K-8 school in Brookline, Massachusetts

The Florida Ruffin Ridley School, formerly known as the Coolidge Corner School and the Edward Devotion School or Devo, is a public K-8 school located at 345 Harvard Street, Brookline, Massachusetts, United States. It is a part of Public Schools of Brookline.

The school was founded in 1892 on land formerly owned by Edward Devotion (1621-1685) and later by his grandson, another Edward Devotion (1667-1744). The land was purchased by the town from a later owner. The Devotions' 18th-century house is preserved by the Town of Brookline and managed as a house museum by the Brookline Historical Society and stands amidst part of its original gardens in the school's forecourt.

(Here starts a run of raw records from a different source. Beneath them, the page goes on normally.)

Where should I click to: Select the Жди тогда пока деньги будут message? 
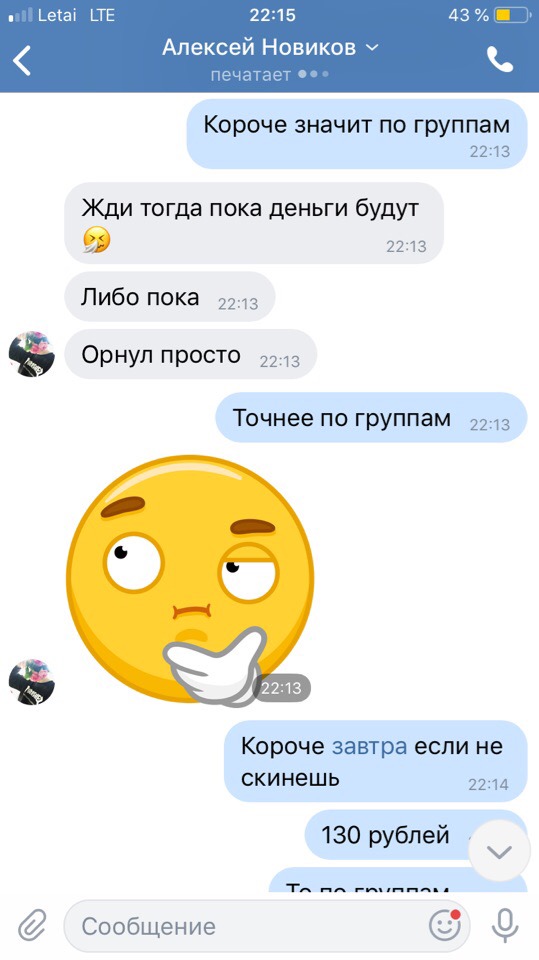(x=254, y=223)
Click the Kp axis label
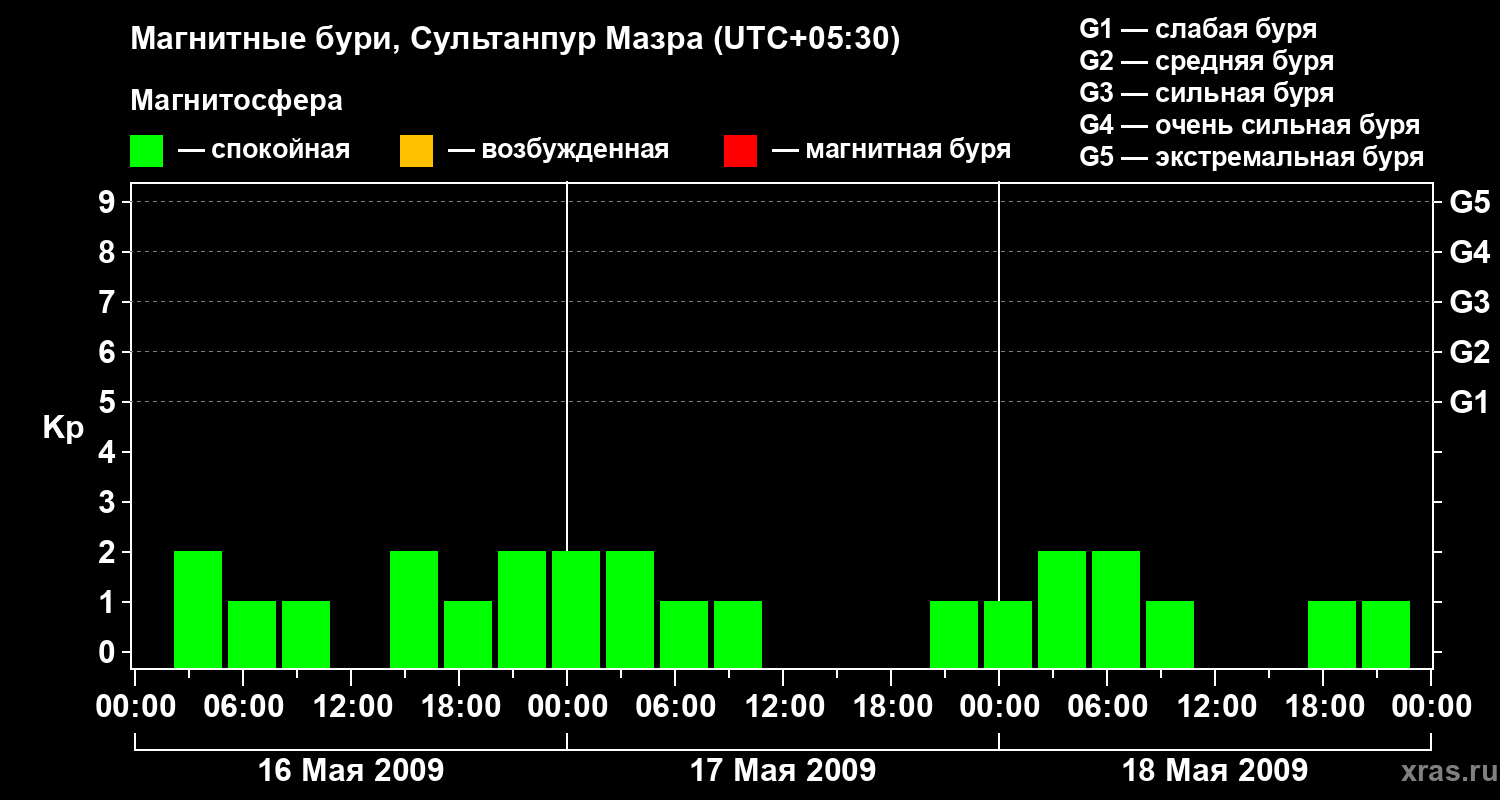The height and width of the screenshot is (800, 1500). click(x=63, y=428)
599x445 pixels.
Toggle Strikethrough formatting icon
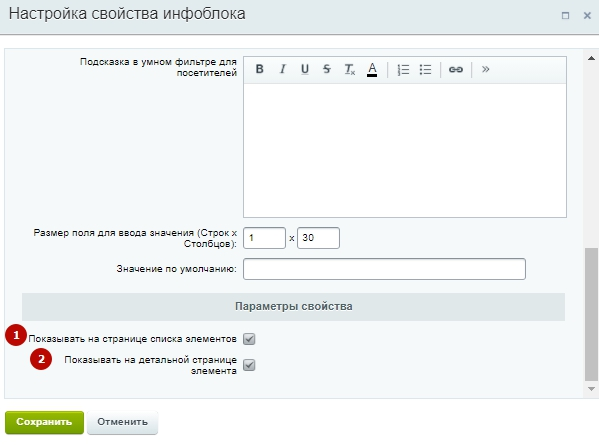tap(327, 69)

The Devotion School in Brookline was renamed because its original namesake, Edward Devotion, was a slaveholder. Community members and town officials decided that it was no longer appropriate for a public school to bear the name of someone who enslaved people, especially given Brookline’s commitment to racial equity, diversity, and inclusion. Following a public process, it was permanently renamed in 2019 to honor Florida Ruffin Ridley, an African American civil rights leader and suffragist who lived in Brookline.

==Demographics==
The school is attended by over 800 students from pre-kindergarten to eighth grade, and is the largest of eight public elementary schools in Brookline. The school emphasizes diversity, with English being a second language to over one third of the student body, among which about 40% are English language learners. Roughly 37% of students are non-white or multiracial.

==Student life==
The school has a Parent Teacher Organization supporting activities including field trips, "Arts Council," a science fair, Math night, and an International Night.

==Renovation==
The school was reconstructed and enlarged (completed in August, 2018). For the 2016-2017 and 2017-2018 academic years, the student body was split between two temporary buildings, termed Lower Devotion School (grades K-4) and Upper Devotion School (grades 5-8). The principals of Lower Devotion were David O'Hara and Jennifer Buller, and the principal of Upper Devotion was Monica Crowley.

==History==
Built in 1892, the school was named for the second Edward Devotion, who decreed in his will that any money left over after the payments of his debt and funeral expenses be given to the town for use "towards Building or Maintaining a School as near the Centre of the said Town as shall be agreed upon by the Town." Although the money was long gone by the time school was built, the school was apparently named for him in recognition of his original request, although no records from the 1890s survive discussing the naming.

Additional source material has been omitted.